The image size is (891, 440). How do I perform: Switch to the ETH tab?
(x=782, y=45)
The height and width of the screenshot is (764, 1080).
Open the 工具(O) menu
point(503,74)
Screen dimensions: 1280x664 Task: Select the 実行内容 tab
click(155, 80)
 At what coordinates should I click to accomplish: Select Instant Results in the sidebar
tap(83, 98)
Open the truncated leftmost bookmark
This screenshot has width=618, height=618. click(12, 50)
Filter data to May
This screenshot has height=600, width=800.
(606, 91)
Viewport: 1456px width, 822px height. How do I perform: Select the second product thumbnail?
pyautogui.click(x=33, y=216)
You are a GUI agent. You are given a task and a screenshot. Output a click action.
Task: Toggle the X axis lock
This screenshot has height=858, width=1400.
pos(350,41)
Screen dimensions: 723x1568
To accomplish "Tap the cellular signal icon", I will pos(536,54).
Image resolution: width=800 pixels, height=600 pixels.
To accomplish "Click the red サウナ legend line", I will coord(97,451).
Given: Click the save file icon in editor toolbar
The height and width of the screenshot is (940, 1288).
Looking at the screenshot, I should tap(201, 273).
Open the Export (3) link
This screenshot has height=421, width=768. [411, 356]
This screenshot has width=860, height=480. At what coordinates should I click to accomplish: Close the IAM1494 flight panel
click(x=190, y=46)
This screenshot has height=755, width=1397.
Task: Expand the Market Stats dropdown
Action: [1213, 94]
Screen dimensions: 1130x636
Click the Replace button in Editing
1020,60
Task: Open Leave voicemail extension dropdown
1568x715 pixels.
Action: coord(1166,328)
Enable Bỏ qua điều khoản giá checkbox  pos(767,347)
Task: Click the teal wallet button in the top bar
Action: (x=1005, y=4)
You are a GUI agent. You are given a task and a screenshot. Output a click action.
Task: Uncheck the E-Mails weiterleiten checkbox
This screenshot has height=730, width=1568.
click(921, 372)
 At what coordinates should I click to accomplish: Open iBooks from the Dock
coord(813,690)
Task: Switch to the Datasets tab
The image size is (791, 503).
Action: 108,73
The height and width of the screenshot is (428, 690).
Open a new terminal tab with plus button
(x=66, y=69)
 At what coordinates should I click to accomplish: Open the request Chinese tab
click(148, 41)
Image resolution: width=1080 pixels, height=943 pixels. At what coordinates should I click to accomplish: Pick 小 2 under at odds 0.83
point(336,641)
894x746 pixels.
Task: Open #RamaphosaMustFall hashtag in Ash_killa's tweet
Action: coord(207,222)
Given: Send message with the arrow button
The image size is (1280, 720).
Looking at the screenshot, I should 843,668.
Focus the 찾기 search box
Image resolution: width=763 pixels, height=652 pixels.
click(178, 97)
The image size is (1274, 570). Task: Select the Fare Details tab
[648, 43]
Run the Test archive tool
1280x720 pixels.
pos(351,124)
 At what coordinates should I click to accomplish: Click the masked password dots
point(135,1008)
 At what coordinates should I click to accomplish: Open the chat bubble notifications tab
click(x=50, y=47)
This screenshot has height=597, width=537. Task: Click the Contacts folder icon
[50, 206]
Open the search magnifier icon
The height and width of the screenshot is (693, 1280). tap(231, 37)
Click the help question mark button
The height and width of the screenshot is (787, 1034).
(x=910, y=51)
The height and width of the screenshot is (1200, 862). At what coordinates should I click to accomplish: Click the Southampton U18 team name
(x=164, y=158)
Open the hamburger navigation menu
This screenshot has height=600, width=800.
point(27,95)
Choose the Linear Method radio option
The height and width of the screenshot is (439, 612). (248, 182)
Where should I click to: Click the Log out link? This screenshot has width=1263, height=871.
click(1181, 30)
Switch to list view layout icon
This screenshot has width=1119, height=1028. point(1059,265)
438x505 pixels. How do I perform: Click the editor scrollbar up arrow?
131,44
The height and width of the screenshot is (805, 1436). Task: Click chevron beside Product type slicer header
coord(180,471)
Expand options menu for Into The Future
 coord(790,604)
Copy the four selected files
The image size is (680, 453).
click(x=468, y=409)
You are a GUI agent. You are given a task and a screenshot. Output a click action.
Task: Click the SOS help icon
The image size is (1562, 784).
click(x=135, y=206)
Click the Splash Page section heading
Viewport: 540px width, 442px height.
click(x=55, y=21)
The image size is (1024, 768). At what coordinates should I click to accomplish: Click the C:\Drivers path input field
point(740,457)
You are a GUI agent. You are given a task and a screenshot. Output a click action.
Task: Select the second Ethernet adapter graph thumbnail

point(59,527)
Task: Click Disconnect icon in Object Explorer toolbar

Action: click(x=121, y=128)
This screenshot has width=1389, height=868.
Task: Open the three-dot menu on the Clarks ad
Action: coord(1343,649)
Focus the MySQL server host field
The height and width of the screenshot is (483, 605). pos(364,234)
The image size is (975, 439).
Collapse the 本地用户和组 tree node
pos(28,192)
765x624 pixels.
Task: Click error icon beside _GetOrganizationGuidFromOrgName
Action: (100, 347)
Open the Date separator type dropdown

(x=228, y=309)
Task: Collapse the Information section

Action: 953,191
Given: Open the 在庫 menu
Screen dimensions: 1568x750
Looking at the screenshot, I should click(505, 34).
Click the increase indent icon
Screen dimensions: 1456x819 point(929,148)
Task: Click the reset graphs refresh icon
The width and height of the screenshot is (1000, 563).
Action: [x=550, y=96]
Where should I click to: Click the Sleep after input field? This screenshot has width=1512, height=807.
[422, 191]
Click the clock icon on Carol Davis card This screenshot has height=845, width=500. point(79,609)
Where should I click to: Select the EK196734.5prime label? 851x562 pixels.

=-=-=

**WHAT YOU HAVE TO DO:** Reproduce all the data word for word.

**TASK ANSWER:**
The image size is (891, 440). How do I perform: Switch to the ETH tab?
(x=782, y=45)
The height and width of the screenshot is (764, 1080).
Open the 工具(O) menu
point(503,74)
Screen dimensions: 1280x664 Task: Select the 実行内容 tab
click(155, 80)
 At what coordinates should I click to accomplish: Select Instant Results in the sidebar
tap(83, 98)
Open the truncated leftmost bookmark
This screenshot has width=618, height=618. click(12, 50)
Filter data to May
This screenshot has height=600, width=800.
(606, 91)
Viewport: 1456px width, 822px height. How do I perform: Select the second product thumbnail?
pyautogui.click(x=33, y=216)
You are a GUI agent. You are given a task and a screenshot. Output a click action.
Task: Toggle the X axis lock
This screenshot has height=858, width=1400.
pos(350,41)
Screen dimensions: 723x1568
To accomplish "Tap the cellular signal icon", I will pos(536,54).
Image resolution: width=800 pixels, height=600 pixels.
To accomplish "Click the red サウナ legend line", I will coord(97,451).
Given: Click the save file icon in editor toolbar
The height and width of the screenshot is (940, 1288).
Looking at the screenshot, I should tap(201, 273).
Open the Export (3) link
This screenshot has height=421, width=768. [411, 356]
This screenshot has width=860, height=480. At what coordinates should I click to accomplish: Close the IAM1494 flight panel
click(x=190, y=46)
This screenshot has height=755, width=1397.
Task: Expand the Market Stats dropdown
Action: [1213, 94]
Screen dimensions: 1130x636
Click the Replace button in Editing
1020,60
Task: Open Leave voicemail extension dropdown
1568x715 pixels.
Action: coord(1166,328)
Enable Bỏ qua điều khoản giá checkbox  pos(767,347)
Task: Click the teal wallet button in the top bar
Action: (x=1005, y=4)
You are a GUI agent. You are given a task and a screenshot. Output a click action.
Task: Uncheck the E-Mails weiterleiten checkbox
This screenshot has height=730, width=1568.
click(921, 372)
 At what coordinates should I click to accomplish: Open iBooks from the Dock
coord(813,690)
Task: Switch to the Datasets tab
The image size is (791, 503).
Action: 108,73
The height and width of the screenshot is (428, 690).
Open a new terminal tab with plus button
(x=66, y=69)
 At what coordinates should I click to accomplish: Open the request Chinese tab
click(148, 41)
Image resolution: width=1080 pixels, height=943 pixels. At what coordinates should I click to accomplish: Pick 小 2 under at odds 0.83
point(336,641)
894x746 pixels.
Task: Open #RamaphosaMustFall hashtag in Ash_killa's tweet
Action: coord(207,222)
Given: Send message with the arrow button
The image size is (1280, 720).
Looking at the screenshot, I should 843,668.
Focus the 찾기 search box
Image resolution: width=763 pixels, height=652 pixels.
click(178, 97)
The image size is (1274, 570). Task: Select the Fare Details tab
[648, 43]
Run the Test archive tool
1280x720 pixels.
pos(351,124)
 At what coordinates should I click to accomplish: Click the masked password dots
point(135,1008)
 At what coordinates should I click to accomplish: Open the chat bubble notifications tab
click(x=50, y=47)
This screenshot has height=597, width=537. Task: Click the Contacts folder icon
[50, 206]
Open the search magnifier icon
The height and width of the screenshot is (693, 1280). tap(231, 37)
Click the help question mark button
The height and width of the screenshot is (787, 1034).
(x=910, y=51)
The height and width of the screenshot is (1200, 862). At what coordinates should I click to accomplish: Click the Southampton U18 team name
(x=164, y=158)
Open the hamburger navigation menu
This screenshot has height=600, width=800.
point(27,95)
Choose the Linear Method radio option
The height and width of the screenshot is (439, 612). (248, 182)
Where should I click to: Click the Log out link? This screenshot has width=1263, height=871.
click(1181, 30)
Switch to list view layout icon
This screenshot has width=1119, height=1028. point(1059,265)
438x505 pixels. How do I perform: Click the editor scrollbar up arrow?
131,44
The height and width of the screenshot is (805, 1436). Task: Click chevron beside Product type slicer header
coord(180,471)
Expand options menu for Into The Future
 coord(790,604)
Copy the four selected files
The image size is (680, 453).
click(x=468, y=409)
You are a GUI agent. You are given a task and a screenshot. Output a click action.
Task: Click the SOS help icon
The image size is (1562, 784).
click(x=135, y=206)
Click the Splash Page section heading
Viewport: 540px width, 442px height.
click(x=55, y=21)
The image size is (1024, 768). At what coordinates should I click to accomplish: Click the C:\Drivers path input field
point(740,457)
You are a GUI agent. You are given a task and a screenshot. Output a click action.
Task: Select the second Ethernet adapter graph thumbnail

point(59,527)
Task: Click Disconnect icon in Object Explorer toolbar

Action: click(x=121, y=128)
This screenshot has width=1389, height=868.
Task: Open the three-dot menu on the Clarks ad
Action: coord(1343,649)
Focus the MySQL server host field
The height and width of the screenshot is (483, 605). pos(364,234)
The image size is (975, 439).
Collapse the 本地用户和组 tree node
pos(28,192)
765x624 pixels.
Task: Click error icon beside _GetOrganizationGuidFromOrgName
Action: (100, 347)
Open the Date separator type dropdown

(x=228, y=309)
Task: Collapse the Information section

Action: 953,191
Given: Open the 在庫 menu
Screen dimensions: 1568x750
Looking at the screenshot, I should click(505, 34).
Click the increase indent icon
Screen dimensions: 1456x819 point(929,148)
Task: Click the reset graphs refresh icon
The width and height of the screenshot is (1000, 563).
Action: [x=550, y=96]
Where should I click to: Click the Sleep after input field? This screenshot has width=1512, height=807.
[422, 191]
Click the clock icon on Carol Davis card This screenshot has height=845, width=500. point(79,609)
Where should I click to: Select the EK196734.5prime label? 851x562 pixels.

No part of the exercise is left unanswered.